Note: The proposed regulations would have applied the substantially all/predominant mathematical test to NQTLs, as we blogged about here; however, this mathematical test was not included in the final rule

Plan years starting on or after 1/1/26 (before that date, current regulatory standards for NQTLs apply)

What are the implications of the final regulations for network composition?

The Departments have remained focused on NQTLs related to network composition (e.g., provider and facility network admission standards, credentialing standards, and reimbursement rate methodology) throughout this rulemaking process. The final regulations do not include the proposal that outcomes data for NQTLs related to network composition showing material differences in access would automatically be deemed to violate MHPAEA. However, the final regulations make clear that plan sponsors are expected to take significant steps to address such material differences, including by: (1) strengthening efforts to recruit mental health providers to a network (such as by increasing provider reimbursement rates); (2) expanding telehealth availability; (3) providing outreach to participants to help them find in-network providers; and (4) ensuring provider directories are up to date.

As plan sponsors might surmise, compliance with this part of the final regulations may prove to be somewhat of a moving target and will likely require significant plan sponsor investment to ensure compliance. Although the Departments had issued a proposed safe harbor regarding NQTLs for network composition, that safe harbor was not finalized as part of the final regulations, and the Departments have indicated they are still reviewing the comments they received in response to the proposal.

(Collected data entries)
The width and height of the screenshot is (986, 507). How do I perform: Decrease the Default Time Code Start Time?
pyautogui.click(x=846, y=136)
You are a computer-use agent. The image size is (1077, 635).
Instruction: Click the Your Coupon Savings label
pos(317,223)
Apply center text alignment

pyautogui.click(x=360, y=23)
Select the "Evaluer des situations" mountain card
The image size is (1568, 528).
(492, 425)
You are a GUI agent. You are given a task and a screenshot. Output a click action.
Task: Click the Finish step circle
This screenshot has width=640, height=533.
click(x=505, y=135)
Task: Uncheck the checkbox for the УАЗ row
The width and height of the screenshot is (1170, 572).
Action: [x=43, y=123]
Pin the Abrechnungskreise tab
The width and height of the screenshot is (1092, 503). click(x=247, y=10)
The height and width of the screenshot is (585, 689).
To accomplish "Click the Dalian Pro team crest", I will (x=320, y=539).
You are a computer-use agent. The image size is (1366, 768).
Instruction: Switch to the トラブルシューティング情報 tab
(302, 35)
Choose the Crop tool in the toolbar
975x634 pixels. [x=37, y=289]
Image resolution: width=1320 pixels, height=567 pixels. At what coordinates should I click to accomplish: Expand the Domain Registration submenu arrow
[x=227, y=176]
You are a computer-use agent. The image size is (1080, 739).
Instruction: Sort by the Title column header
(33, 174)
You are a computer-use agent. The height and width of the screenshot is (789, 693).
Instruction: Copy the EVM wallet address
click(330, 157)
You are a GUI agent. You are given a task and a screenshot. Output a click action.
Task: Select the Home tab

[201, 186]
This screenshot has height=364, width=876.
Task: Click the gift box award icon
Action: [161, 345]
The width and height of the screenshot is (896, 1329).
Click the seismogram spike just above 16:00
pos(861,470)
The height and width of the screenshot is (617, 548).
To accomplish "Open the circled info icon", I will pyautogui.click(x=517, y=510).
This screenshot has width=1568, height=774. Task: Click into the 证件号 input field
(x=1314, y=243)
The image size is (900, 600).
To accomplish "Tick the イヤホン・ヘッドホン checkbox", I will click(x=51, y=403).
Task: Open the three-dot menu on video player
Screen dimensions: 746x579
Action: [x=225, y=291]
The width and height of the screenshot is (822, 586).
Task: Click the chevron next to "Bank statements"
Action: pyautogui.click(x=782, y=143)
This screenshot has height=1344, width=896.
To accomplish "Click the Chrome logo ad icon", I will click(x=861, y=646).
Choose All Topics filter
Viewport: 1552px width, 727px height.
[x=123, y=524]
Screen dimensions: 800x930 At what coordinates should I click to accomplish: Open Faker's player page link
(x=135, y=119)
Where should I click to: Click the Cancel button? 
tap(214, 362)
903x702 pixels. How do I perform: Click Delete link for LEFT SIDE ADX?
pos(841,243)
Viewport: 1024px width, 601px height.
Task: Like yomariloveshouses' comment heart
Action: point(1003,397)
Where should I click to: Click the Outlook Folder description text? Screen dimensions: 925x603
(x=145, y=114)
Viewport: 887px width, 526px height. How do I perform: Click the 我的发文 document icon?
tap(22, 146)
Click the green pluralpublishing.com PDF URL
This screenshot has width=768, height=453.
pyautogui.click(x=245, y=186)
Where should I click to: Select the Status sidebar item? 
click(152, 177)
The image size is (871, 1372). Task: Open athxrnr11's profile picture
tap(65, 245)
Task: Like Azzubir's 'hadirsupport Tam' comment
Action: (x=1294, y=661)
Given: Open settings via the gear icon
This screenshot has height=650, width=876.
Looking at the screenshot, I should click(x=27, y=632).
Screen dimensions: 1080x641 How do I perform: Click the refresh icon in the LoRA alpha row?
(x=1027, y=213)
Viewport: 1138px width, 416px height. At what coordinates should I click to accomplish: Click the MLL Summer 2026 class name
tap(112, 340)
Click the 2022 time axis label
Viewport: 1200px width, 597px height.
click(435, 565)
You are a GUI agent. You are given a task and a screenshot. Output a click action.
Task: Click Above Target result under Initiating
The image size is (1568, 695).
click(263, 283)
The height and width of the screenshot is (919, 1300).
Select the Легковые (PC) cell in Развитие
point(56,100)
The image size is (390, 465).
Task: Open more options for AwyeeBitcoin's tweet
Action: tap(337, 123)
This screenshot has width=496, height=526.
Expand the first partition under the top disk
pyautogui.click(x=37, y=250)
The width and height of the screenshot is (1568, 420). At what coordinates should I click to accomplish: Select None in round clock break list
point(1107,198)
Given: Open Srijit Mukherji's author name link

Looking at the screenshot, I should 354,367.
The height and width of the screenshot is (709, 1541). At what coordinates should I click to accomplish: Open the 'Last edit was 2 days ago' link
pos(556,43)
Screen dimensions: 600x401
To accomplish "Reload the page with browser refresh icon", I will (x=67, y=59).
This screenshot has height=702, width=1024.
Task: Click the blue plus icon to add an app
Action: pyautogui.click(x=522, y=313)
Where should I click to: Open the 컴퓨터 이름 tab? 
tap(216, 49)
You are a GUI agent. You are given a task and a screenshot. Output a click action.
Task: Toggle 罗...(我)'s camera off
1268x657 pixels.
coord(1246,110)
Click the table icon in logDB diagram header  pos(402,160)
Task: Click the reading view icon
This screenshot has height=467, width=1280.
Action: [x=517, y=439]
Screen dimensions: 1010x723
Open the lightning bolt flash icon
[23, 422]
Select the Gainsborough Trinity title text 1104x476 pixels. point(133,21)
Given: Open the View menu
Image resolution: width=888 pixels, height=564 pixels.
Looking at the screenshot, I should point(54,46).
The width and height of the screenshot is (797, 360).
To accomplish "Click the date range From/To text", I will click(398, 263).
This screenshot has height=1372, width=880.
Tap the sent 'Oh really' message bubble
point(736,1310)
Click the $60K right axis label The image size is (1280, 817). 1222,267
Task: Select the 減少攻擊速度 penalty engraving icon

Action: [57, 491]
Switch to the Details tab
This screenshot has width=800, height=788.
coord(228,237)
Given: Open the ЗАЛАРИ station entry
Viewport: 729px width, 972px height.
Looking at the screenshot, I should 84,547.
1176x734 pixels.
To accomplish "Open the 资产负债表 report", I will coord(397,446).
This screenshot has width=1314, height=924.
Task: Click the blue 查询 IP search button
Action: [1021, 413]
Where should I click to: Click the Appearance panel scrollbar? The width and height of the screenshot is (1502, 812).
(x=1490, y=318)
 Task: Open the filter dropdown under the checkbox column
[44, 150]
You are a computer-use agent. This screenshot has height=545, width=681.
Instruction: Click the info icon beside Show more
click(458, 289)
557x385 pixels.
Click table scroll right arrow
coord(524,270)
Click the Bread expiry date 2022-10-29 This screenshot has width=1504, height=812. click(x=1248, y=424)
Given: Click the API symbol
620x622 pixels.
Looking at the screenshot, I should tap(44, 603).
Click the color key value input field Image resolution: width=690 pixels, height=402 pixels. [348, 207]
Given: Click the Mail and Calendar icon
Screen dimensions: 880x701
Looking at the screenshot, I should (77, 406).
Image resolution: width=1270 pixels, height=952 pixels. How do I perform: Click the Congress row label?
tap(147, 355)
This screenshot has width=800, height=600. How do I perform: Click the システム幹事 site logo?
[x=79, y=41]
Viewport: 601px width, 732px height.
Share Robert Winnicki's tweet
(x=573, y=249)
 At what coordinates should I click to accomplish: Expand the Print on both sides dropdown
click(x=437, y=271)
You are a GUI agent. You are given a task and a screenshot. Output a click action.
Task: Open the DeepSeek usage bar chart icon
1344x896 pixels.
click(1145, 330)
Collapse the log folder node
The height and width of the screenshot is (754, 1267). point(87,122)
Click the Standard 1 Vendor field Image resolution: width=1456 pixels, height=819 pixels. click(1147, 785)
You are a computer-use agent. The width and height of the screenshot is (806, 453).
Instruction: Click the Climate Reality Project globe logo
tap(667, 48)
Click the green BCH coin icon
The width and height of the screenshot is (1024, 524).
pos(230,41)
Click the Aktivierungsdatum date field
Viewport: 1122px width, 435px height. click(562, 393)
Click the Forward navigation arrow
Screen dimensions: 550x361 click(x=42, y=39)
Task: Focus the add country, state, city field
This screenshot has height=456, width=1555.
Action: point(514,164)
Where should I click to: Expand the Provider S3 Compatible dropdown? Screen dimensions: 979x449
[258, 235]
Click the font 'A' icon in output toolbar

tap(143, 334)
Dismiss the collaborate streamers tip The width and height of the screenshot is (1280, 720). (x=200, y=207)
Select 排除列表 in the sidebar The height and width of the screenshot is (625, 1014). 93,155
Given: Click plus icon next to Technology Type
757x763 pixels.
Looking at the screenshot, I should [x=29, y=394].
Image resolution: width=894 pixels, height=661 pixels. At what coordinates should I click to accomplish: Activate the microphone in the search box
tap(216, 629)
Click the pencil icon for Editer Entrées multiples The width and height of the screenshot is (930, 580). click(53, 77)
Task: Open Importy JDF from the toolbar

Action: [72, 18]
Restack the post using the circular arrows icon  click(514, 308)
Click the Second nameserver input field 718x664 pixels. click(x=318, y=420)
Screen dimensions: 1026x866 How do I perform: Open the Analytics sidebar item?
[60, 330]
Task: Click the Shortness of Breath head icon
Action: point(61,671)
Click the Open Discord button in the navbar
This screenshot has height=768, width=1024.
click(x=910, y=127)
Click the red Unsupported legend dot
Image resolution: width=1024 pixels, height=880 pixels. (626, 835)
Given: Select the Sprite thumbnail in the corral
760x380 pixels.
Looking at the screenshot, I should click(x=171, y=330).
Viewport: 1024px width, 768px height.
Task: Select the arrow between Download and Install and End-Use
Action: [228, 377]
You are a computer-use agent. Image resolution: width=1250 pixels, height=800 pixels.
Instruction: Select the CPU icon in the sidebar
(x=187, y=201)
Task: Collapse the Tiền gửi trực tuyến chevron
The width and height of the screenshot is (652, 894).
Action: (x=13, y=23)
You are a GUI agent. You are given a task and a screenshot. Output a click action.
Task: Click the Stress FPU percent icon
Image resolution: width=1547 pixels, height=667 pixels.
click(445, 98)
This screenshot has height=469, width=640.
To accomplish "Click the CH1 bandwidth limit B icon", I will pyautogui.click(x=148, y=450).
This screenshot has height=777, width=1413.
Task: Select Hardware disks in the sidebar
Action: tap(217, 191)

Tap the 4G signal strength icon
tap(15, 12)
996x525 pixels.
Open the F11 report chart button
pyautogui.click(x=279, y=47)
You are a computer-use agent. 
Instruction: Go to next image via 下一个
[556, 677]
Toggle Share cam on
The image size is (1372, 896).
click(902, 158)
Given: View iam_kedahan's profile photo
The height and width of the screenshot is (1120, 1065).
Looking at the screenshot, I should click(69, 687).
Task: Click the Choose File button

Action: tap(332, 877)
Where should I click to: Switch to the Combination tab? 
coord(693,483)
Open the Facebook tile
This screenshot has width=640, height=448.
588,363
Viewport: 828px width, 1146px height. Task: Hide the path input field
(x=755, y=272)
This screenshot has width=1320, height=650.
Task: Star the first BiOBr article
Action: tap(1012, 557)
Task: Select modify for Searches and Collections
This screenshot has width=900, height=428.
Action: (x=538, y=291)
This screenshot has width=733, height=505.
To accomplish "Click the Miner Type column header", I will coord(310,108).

▶ [Parts of the exercise]:
1. According to the text on the final regulations, what steps are plan sponsors expected to take to address material differences in access tied to network composition? List each one.
2. Continue the text on the final regulations from its last sentence.

▶ [Response list]:
1.
1. Strengthening efforts to recruit mental health providers to a network, such as by increasing provider reimbursement rates
2. Expanding telehealth availability
3. Providing outreach to participants to help them find in-network providers
4. Ensuring provider directories are up to date

2.
Timing takeaways for group health plan sponsors?

Since the final rules were released last week, several advocacy groups have indicated they are weighing the possibility of filing a lawsuit to set aside certain portions of the final rule on the basis it exceeds the regulatory authority of the Departments (in particular, the new “meaningful benefits” standard and outcomes data requirements, which would be effective starting in 2026). It’s hard to predict the outcome and speed at which such litigation might proceed, and whether the court’s decision would impact any portions of the rule set to take effect in 2025. For that reason, some plan sponsors may choose to focus on compliance deadlines with a 2025 effective date for now (which is plenty to address on its own), and adopt a wait-and-see approach on the new requirements slated for 2026 until the outcome of any potential litigation becomes clearer.